* **PROBLEM DESCRIPTION**: Repeat the lines below verbatim, starting at the line containing "Image resolution: width=913" and continuing through the end of the lines, both ends included.
☆ ☆ ☆ ☆ ☆
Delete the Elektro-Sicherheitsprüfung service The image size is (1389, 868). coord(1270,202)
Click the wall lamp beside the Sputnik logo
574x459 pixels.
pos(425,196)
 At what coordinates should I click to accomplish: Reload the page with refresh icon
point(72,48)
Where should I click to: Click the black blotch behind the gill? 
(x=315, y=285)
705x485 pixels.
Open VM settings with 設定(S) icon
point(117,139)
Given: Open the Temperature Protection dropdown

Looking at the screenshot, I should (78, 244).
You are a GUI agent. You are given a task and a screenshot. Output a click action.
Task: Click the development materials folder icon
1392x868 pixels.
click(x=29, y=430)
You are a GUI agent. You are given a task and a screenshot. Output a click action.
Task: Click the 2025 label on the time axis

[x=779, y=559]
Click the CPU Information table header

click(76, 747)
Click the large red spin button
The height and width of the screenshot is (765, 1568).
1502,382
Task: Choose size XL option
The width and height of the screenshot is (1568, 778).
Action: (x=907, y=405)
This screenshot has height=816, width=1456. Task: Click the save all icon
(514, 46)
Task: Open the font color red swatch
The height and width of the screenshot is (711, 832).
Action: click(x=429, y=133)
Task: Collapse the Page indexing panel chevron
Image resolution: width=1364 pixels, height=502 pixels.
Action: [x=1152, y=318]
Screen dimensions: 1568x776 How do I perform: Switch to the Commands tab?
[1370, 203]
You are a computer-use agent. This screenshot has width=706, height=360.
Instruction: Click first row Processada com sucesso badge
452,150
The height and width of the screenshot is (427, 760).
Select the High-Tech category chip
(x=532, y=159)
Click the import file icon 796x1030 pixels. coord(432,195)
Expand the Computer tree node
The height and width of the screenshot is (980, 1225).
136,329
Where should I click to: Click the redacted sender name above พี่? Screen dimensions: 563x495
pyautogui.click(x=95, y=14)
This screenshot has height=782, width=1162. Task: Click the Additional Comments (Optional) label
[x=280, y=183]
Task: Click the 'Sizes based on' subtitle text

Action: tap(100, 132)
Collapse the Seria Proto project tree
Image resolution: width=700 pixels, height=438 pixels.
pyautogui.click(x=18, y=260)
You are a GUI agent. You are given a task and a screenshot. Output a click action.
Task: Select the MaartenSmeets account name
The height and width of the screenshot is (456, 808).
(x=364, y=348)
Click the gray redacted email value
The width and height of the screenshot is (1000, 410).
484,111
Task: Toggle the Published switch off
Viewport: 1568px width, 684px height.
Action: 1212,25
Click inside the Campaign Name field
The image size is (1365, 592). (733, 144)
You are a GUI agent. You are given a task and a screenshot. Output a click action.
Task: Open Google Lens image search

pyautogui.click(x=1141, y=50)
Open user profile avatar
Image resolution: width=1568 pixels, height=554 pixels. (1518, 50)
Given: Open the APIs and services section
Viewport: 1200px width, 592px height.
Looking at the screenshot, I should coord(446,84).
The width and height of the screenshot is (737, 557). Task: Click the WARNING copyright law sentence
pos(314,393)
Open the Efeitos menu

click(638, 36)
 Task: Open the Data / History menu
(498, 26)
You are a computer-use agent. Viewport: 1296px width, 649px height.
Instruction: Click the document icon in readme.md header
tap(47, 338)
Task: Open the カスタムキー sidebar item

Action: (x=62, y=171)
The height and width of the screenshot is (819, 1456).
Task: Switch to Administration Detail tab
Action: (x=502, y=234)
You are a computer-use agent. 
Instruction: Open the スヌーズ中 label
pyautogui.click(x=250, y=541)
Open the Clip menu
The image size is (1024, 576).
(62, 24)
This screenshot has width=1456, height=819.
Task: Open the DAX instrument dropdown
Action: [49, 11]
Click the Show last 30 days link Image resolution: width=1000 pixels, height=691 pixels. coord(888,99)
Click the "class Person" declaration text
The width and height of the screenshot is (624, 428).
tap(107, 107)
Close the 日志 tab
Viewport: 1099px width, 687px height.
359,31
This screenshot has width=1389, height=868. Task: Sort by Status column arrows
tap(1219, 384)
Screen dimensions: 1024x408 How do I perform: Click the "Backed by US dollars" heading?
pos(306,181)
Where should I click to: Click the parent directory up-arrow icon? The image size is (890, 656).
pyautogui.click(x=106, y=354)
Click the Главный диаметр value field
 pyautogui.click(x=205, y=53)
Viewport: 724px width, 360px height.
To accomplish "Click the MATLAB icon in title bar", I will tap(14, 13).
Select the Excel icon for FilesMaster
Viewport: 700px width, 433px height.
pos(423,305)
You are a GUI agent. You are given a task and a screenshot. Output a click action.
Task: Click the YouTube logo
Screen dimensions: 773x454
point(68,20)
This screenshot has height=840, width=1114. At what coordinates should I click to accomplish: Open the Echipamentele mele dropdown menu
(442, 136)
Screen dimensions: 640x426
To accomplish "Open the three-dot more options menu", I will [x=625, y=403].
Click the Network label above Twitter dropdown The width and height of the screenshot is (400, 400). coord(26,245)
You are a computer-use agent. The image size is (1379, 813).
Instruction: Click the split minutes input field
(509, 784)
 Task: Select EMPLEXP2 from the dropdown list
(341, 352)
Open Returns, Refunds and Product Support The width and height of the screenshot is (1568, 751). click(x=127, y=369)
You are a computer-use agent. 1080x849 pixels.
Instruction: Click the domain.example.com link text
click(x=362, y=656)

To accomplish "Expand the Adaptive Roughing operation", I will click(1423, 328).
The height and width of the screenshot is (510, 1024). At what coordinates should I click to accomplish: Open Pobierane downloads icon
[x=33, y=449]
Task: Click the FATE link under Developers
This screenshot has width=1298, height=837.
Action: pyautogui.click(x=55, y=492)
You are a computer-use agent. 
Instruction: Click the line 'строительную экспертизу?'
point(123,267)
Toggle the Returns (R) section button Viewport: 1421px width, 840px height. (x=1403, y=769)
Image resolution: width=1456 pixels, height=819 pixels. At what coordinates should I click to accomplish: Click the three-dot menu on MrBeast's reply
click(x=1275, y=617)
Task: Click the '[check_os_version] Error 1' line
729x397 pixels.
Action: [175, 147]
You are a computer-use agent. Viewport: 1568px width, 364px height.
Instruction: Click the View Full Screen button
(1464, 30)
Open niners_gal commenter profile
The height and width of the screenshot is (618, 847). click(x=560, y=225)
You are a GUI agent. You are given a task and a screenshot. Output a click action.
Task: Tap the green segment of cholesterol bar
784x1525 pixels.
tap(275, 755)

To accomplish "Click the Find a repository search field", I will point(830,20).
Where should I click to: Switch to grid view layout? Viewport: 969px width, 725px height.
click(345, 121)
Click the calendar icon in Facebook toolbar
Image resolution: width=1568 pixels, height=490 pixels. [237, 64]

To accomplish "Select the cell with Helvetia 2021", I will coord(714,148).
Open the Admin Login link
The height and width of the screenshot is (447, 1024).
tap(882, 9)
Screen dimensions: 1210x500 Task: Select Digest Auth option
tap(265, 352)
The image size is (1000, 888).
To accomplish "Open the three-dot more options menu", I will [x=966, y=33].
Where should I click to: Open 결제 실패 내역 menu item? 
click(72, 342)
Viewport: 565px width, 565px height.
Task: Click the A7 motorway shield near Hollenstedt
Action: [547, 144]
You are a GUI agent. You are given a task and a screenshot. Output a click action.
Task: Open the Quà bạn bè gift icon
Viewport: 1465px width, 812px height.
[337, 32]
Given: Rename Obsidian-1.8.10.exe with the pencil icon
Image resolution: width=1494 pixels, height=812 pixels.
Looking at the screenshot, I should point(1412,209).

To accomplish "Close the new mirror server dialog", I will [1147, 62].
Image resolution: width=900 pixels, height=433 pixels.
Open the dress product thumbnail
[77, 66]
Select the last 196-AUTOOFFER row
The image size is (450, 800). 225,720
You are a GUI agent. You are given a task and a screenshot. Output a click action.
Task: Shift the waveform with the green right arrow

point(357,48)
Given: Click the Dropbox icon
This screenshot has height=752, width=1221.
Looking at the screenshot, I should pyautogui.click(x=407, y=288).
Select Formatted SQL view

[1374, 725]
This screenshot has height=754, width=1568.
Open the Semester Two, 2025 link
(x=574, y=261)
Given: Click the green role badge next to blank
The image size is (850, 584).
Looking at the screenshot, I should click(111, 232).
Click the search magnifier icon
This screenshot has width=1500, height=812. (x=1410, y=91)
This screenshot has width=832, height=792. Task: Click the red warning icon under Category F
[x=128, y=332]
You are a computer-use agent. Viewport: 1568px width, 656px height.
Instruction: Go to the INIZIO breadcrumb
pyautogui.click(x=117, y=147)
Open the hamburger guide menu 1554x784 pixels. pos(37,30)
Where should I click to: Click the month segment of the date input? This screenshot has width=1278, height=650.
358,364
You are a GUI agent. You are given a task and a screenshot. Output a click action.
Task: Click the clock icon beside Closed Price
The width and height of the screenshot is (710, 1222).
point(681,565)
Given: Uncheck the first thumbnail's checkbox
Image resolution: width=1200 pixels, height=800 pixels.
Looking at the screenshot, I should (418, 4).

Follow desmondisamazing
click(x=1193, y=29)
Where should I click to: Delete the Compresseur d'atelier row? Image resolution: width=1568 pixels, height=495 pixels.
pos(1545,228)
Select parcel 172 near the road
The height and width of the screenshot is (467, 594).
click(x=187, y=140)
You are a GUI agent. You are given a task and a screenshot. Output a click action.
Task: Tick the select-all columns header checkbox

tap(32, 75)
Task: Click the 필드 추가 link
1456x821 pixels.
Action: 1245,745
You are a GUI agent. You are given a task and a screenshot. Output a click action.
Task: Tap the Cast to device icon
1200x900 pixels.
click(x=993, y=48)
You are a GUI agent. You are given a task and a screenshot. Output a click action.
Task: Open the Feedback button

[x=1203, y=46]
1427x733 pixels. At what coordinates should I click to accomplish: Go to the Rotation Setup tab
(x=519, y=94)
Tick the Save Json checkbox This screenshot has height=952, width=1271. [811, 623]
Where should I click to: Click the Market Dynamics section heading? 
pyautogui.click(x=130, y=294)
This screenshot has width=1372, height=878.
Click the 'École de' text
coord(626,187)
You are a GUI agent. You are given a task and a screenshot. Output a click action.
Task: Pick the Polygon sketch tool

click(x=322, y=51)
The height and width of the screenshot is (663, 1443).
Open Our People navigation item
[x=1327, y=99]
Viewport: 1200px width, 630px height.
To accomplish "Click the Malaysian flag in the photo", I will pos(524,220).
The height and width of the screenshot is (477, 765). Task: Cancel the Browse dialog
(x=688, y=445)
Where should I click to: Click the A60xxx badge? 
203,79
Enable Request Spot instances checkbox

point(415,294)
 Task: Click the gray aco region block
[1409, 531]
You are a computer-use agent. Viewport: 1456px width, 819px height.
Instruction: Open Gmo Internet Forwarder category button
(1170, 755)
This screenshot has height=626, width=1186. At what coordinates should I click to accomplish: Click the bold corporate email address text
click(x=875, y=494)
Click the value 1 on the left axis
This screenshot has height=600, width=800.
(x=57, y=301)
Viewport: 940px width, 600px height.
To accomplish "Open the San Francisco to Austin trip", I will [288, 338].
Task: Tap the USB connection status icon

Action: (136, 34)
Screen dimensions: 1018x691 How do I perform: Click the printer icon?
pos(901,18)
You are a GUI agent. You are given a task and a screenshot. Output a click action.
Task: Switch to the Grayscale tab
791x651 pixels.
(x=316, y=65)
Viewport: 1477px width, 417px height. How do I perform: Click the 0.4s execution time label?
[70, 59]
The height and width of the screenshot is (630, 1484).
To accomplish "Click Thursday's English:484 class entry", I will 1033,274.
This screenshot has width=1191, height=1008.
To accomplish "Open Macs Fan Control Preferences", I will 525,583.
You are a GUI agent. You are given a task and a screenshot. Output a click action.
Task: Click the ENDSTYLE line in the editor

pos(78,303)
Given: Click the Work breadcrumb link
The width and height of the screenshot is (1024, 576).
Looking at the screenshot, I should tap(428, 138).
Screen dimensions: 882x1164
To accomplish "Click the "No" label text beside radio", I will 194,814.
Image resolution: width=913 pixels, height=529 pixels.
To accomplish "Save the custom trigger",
☆ ☆ ☆ ☆ ☆
* **TASK SOLUTION**:
Image resolution: width=913 pixels, height=529 pixels.
To accomplish "Save the custom trigger",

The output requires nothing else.